Green-The Color Of Tax
link States look to tax hybrid and electric car owners to recoup road funding | Fox News.
It’s hard to make stuff like this up. The image of the snake eating its own tail now has some real life examples. As many may know, the automobile and petroleum industry are responsible for incalculable benefits to the modern world, not only from their respective utilities but as importantly from the taxes associated with their use. Roads, highways and bridges couldn’t be afforded if taxation from fuel and vehicle sales didn’t exist. Up here on the west coast, fully half of the amount charged on a liter of gasoline are taxes of some sort or another.
If electric vehicles ever achieve ubiquity of common use for the average person, the taxes associated with petro fuel sales would plummet. According to the U.S. Bureau of Statistics, in 2009, there were over 254 million passenger vehicles registered in the U.S. As of 2011, there were an estimated 2 million hybrid electric vehicles.
Observing these statistics, this is unlikely to happen in the next decade or so unless there’s a quantum leap in battery technology. As of now, the workable range of most electric vehicles will barely allow for a trip to drop the kids off at school plus a run to Costco. What is seldom mentioned is the fact that all eco-vehicles are subsidized by governments at purchase, anywhere from $2500 to $7500 per vehicle. So what we have are more expensive, less efficient vehicles that will be taxed more than already efficient gasoline vehicles in order to maintain the same notional level of road tax budgets. This turns the classic Mies Van Der Rohe dictum of less is more on its head.

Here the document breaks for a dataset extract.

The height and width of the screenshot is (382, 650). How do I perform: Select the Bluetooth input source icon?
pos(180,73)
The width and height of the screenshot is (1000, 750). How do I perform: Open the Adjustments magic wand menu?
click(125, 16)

It’s not too much a leap of logic to draw the parallel with the hypothetical situation of hiring as many law enforcement officers as possible as a means to deter crime. At some point, at least in theory, there will be no criminals and you’ll have to tax the police just to keep paying them. Oddly, this has not happened in real life as the same scenario applied using lawyers has had just the opposite effect. Presently the United States and Canada have the most amount of practising lawyers ever in history. Strangely, life is neither necessarily easier nor safer. All that’s happened is that we’ve created a more byzantine legal system with potentially more lawbreakers. Naturally, to protect themselves, the people need to hire more lawyers.
Getting back to our unfolding drama regarding electric/green vehicles, taxing them may not be a bad thing since most who own them probably deserve to be taxed anyway. A large contingent are likely eco-weenie snobs and can afford to pay the exaggerated price in order to maintain their personal levels of smugness. However, the limited range of the cars will quickly annoy them when they get caught in one of the traffic jams of most major cities such as L.A. Chicago and New York. When the Chevy Volt dies only 3 miles from home, it’ll be back to the Tahoe.